1.1 Exercise Period . The Holder may exercise, in whole
or in part the purchase rights represented by this Warrant at any
time and from time to time after December 4, 2008 to and including
December 4, 2015 (the “ Exercise Period
”).
(a) The Warrant may be exercised in full by
the Holder hereof by delivery of an original or facsimile copy of
the form of subscription attached as Exhibit A hereto (the
“ Subscription Form ”) duly executed by such
Holder and surrender of the original Warrant to the Company at its
principal office and upon payment of the Exercise Price by wire
transfer or cashier’s check drawn on a United States
bank.
(b) This Warrant shall be deemed to have
been exercised and such certificate or certificates representing
the Warrant Shares to be issued in connection with such exercise
shall be deemed to have been issued, and the Holder or any other
person so designated to be named therein shall be deemed to have
become the Holder of record of such Warrant Shares for all
purposes, as of the date the Warrant has been exercised in
accordance with the terms hereof, notwithstanding that the stock
transfer books of the Company shall then be closed or that
certificates representing such Warrant Shares shall not then be
physically delivered to the Holder. No deduction shall
be made from the amount paid by the Holder for any commissions,
discounts or other expenses incurred by the Company for any
underwriting of the issue or otherwise in connection
therewith
(c) This Warrant may be exercised by means
of a “cashless exercise” in which the Holder shall be
entitled to receive a certificate for the number of Warrant Shares
equal to the quotient obtained by dividing [(A-B) (X)] by (A),
where:
(A) = the
Market Price on the date of such election;
(B) = the
Exercise Price of the Warrants, as adjusted; and
(X) = the
number of Warrant Shares issuable upon exercise of the Warrants in
accordance with the terms of this Warrant.

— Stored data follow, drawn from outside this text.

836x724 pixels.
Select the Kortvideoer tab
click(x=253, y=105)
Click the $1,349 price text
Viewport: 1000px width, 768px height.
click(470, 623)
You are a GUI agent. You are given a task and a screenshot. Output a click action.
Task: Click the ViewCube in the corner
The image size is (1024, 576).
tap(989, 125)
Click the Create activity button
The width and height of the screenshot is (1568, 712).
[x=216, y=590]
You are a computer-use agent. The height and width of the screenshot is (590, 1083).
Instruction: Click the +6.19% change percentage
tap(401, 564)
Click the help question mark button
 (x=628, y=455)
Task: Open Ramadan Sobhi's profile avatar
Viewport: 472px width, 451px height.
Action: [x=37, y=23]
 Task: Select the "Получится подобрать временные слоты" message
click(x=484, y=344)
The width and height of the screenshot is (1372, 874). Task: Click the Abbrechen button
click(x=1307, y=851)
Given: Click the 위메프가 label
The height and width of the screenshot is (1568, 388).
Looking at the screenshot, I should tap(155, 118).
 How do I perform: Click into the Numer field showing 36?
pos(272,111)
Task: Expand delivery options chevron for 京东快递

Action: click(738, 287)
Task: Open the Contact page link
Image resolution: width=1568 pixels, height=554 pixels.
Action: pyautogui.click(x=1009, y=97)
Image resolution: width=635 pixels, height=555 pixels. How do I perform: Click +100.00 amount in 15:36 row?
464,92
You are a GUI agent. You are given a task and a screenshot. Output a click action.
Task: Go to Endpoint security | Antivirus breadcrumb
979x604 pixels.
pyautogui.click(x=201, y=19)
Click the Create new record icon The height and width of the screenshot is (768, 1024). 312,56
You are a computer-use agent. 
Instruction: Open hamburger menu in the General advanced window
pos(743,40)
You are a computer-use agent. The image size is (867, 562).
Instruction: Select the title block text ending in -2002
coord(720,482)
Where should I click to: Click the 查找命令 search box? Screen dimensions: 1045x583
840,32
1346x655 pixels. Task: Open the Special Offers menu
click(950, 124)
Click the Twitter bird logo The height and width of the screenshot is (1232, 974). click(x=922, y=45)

(d) The Company shall pay all documentary
stamp taxes attributable to the issuance of Warrant Shares
underlying this Warrant upon the exercise as provided herein;
provided, however , that the Company shall not be required
to pay any tax which may be payable in respect of any transfer
involved in the registration of any certificate for Warrant Shares
underlying this Warrant in a name other that of the
Holder. The Holder is responsible for all other tax
liability that may arise as a result of holding or transferring
this Warrant or receiving shares of Common Stock underlying this
Warrant upon exercise hereof.
1.3 Partial Exercise . The Warrant may be exercised in
part (but not for a fractional share) by surrender of this Warrant
in the manner and at the place provided in subsection 1.2 except
that the amount payable by the Holder on such partial exercise
shall be the amount obtained by multiplying (a) the number of whole
Warrant Shares designated by the Holder in the Subscription Form by
(b) the Exercise Price then in effect. On any such
partial exercise, the Company, at its expense, will forthwith issue
and deliver to or on the order of the Holder hereof a new Warrant
of like tenor, in the name of the Holder hereof or as such Holder
(upon payment by such Holder of any applicable transfer taxes) may
request, the whole number of Warrant Shares for which such Warrant
may still be exercised.
1.4 Delivery of Stock Certificates on
Exercise . The
Company agrees that the Warrant Shares purchased upon exercise of
this Warrant shall be deemed to be issued to the Holder hereof as
the record owner of such shares as of the close of business on the
date on which this Warrant shall have been surrendered and payment
made for such shares as provided herein. The Company shall deliver
the Warrant Shares within three (3) Trading Days after exercise of
this Warrant (or, in the event that payment and the surrendered
Warrant is received after 12:00 Noon, New York City time, within
four (4) Trading Days). If the Holder fails to receive a
certificate or certificates representing the Warrant Shares
pursuant to this Section 1.4 within the time period required above,
then the Holder will have the right to rescind such
exercise.
2. Adjustment of Exercise Price and Number of
Warrant Shares . The Exercise Price in effect and
the number and kind of securities purchasable upon the exercise of
this Warrant shall be subject to adjustment from time to time upon
the happening of certain events as provided in this Section
2.
2.1 Dividends, Splits, Reclassifications
Etc . (a) If after the Issue Date,
the Company: (1) pays a dividend or makes a distribution on its
Common Stock in shares of its Common Stock; (2) subdivides its
outstanding shares of Common Stock into a greater number of shares;
or (3) combines its outstanding shares of Common Stock into a
smaller number of shares; then the Exercise Price in effect
immediately prior to such action shall be adjusted to the number
obtained by multiplying the Exercise Price by a fraction, the
numerator which shall be the number of shares of Common Stock
outstanding immediately prior to such action, and the denominator
of which shall be the number of shares of Common Stock outstanding
immediately following such action.
(b) If the Company issues any shares of its
Common Stock (or is deemed to have issued shares of Common Stock)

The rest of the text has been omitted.